YOUR INSTRUCTIONS:
Copy the lines of the material below verbatim, beginning with the line containing "889x712 pixels. At" and ending with the line containing "should pyautogui.click(x=450, y=477).", both included.

(Source data)
►
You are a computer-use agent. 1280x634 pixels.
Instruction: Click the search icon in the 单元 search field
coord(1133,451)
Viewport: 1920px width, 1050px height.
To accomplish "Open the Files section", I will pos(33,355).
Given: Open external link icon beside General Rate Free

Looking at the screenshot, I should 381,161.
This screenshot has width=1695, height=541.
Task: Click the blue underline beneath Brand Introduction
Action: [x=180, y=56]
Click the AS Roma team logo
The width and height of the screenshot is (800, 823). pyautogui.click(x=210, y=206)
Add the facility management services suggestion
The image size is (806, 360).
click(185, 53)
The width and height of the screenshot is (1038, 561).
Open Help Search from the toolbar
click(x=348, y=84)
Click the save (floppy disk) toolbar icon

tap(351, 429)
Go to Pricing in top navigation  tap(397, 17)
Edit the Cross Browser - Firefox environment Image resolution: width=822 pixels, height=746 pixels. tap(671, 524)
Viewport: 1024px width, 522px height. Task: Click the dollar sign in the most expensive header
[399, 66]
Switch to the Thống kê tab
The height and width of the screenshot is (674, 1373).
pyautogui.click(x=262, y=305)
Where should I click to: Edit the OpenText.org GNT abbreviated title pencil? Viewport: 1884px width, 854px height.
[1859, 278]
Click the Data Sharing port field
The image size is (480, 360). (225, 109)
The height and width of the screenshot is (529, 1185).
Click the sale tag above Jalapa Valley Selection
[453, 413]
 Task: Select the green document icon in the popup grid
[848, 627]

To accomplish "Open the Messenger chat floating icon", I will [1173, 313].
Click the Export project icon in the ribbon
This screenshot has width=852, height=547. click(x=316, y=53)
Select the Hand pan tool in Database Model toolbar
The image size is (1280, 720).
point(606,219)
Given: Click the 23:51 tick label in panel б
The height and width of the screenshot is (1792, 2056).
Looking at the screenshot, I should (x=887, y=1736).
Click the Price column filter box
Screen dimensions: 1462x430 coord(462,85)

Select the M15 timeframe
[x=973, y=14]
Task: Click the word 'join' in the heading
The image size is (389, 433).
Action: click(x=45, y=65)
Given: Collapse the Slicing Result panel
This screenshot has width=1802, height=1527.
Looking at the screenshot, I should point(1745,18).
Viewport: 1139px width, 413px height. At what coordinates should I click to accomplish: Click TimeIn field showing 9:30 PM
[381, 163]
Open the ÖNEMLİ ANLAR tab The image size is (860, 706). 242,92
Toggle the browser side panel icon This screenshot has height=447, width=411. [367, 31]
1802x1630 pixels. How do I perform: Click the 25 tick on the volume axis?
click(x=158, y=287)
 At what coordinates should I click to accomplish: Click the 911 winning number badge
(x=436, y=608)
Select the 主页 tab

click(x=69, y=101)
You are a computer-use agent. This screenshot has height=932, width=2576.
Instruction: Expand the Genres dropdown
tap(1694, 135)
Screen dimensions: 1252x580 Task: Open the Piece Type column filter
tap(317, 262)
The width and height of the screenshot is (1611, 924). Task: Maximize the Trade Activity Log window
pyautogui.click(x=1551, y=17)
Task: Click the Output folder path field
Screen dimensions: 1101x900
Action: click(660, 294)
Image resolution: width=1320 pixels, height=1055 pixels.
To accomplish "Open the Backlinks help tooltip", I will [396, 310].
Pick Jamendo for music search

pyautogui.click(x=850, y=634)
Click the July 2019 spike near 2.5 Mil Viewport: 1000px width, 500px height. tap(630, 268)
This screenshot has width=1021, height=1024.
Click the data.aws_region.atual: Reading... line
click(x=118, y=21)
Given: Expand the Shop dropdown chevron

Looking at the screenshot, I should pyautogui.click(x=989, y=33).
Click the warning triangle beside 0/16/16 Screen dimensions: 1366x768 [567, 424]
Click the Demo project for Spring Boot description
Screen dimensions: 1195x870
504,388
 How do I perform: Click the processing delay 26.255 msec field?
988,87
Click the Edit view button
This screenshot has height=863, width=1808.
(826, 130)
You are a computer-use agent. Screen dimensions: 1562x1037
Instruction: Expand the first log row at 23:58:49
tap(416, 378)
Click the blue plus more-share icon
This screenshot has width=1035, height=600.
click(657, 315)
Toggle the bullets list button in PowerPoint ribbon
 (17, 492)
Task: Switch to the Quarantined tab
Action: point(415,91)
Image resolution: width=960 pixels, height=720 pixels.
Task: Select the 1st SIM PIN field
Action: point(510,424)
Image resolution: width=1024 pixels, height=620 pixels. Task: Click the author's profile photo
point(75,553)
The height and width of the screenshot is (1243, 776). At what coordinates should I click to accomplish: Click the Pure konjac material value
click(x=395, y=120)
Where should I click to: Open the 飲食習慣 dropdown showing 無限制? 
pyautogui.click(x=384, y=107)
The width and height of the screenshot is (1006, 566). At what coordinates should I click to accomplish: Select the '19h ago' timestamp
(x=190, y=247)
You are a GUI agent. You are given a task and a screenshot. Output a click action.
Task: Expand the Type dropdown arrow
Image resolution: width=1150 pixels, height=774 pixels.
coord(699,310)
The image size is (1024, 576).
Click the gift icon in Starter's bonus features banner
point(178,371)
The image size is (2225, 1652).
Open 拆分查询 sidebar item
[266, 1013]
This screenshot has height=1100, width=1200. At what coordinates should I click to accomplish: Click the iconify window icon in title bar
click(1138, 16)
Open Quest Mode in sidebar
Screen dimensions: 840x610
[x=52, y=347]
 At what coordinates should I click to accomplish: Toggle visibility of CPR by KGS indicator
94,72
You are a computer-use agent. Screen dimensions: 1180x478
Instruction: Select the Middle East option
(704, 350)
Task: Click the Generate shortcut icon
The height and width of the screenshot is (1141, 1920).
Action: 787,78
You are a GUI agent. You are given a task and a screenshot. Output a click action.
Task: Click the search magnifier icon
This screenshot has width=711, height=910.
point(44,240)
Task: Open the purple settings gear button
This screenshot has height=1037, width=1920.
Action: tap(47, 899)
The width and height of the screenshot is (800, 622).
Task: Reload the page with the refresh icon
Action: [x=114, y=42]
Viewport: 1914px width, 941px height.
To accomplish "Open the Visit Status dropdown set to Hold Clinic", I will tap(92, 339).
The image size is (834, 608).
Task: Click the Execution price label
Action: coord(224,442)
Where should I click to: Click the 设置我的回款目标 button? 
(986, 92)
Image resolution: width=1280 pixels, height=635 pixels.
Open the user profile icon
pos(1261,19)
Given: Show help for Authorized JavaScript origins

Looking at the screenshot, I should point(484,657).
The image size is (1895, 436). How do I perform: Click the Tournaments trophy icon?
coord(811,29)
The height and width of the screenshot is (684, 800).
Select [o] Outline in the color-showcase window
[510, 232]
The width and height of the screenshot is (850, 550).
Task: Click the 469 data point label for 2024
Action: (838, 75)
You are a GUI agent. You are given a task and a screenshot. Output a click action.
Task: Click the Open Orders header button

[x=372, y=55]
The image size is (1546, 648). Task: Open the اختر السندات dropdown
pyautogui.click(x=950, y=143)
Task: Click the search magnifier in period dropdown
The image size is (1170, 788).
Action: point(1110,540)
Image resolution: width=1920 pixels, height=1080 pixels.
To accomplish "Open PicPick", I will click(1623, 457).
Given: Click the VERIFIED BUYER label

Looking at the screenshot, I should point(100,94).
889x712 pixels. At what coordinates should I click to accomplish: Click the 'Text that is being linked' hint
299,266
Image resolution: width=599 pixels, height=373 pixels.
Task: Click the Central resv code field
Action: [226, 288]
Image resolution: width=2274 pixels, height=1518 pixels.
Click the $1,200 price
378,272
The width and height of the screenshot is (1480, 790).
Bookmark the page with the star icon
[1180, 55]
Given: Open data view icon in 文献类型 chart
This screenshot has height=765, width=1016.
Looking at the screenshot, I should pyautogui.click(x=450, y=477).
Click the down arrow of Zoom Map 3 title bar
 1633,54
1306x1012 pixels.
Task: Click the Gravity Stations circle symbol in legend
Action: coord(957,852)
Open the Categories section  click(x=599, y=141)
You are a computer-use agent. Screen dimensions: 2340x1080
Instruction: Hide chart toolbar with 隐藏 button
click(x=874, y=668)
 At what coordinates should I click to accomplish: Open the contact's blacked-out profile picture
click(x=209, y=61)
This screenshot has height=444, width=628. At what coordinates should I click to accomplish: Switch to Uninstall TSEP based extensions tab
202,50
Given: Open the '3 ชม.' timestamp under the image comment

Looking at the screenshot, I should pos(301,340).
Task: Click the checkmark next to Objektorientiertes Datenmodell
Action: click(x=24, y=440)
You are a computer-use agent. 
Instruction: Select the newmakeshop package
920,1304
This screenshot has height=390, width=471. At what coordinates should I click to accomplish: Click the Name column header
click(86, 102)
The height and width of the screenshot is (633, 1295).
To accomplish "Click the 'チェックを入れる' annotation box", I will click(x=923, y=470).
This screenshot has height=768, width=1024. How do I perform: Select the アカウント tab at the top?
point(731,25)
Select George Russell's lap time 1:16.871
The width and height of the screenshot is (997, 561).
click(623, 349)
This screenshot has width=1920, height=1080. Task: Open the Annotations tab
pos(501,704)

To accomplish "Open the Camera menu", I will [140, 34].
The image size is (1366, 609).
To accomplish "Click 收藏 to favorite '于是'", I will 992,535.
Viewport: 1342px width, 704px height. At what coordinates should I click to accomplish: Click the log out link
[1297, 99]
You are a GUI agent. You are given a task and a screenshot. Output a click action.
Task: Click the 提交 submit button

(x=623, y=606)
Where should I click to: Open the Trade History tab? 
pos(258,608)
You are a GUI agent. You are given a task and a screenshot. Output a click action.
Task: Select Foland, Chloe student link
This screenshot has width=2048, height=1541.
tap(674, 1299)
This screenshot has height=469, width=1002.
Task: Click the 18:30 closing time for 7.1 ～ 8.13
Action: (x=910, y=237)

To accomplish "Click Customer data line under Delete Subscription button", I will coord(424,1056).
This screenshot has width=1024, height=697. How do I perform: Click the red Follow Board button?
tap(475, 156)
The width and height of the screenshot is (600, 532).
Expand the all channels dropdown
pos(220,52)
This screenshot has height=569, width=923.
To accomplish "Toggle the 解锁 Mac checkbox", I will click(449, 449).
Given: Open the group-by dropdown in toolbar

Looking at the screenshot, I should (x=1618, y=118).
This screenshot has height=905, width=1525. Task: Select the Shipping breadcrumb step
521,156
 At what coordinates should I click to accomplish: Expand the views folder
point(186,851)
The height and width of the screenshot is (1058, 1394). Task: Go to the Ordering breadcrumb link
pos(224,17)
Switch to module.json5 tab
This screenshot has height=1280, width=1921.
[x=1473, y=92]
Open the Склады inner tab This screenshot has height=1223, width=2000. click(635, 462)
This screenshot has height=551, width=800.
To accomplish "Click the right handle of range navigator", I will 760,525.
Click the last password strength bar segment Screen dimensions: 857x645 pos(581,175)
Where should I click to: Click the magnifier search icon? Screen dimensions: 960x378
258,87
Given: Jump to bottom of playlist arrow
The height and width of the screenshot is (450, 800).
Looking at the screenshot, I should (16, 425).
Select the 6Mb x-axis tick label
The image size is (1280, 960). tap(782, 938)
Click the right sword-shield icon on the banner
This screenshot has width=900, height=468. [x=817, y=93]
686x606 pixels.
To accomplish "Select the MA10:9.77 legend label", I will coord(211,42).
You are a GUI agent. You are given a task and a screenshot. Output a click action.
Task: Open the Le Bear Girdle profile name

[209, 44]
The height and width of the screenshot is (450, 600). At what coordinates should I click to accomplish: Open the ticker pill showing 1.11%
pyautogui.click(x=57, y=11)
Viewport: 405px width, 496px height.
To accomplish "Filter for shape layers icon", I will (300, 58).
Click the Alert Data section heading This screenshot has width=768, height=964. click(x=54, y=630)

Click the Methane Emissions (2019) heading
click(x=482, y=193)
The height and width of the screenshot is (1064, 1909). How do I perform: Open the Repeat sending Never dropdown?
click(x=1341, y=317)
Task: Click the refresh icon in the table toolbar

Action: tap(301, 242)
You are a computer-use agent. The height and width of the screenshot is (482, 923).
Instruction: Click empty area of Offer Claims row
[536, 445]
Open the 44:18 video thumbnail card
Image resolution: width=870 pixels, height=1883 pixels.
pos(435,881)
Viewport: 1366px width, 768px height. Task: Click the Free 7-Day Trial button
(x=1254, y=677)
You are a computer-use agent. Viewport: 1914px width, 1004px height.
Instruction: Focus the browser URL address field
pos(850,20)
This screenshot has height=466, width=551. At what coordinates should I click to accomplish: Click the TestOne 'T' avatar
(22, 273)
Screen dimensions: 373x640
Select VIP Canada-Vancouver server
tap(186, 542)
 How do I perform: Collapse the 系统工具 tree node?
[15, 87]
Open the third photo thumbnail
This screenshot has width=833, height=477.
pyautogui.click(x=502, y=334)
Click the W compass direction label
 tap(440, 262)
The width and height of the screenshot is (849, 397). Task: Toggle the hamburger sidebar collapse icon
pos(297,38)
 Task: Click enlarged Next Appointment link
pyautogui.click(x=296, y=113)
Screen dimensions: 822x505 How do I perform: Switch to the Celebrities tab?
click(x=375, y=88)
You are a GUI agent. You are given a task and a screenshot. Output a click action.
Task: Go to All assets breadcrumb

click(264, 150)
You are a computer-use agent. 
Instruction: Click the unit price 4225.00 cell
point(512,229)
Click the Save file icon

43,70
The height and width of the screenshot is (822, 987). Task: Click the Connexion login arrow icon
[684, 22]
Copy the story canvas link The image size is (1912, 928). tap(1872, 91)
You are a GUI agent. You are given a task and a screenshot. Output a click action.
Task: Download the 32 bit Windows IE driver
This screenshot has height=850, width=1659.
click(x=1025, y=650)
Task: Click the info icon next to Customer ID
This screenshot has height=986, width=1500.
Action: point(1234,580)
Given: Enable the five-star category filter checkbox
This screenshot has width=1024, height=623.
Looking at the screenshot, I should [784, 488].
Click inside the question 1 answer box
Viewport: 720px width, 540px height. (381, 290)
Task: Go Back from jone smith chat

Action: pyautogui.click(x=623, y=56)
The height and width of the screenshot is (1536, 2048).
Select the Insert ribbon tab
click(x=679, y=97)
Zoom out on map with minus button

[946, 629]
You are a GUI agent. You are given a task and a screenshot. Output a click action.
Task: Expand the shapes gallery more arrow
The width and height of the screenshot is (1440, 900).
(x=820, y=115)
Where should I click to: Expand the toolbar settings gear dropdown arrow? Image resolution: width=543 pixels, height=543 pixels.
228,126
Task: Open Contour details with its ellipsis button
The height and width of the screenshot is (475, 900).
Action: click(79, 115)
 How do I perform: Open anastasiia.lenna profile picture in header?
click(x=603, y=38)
◄
ANSWER:
889x712 pixels. At what coordinates should I click to accomplish: Click the 'Text that is being linked' hint
299,266
Image resolution: width=599 pixels, height=373 pixels.
Task: Click the Central resv code field
Action: [226, 288]
Image resolution: width=2274 pixels, height=1518 pixels.
Click the $1,200 price
378,272
The width and height of the screenshot is (1480, 790).
Bookmark the page with the star icon
[1180, 55]
Given: Open data view icon in 文献类型 chart
This screenshot has height=765, width=1016.
Looking at the screenshot, I should pyautogui.click(x=450, y=477).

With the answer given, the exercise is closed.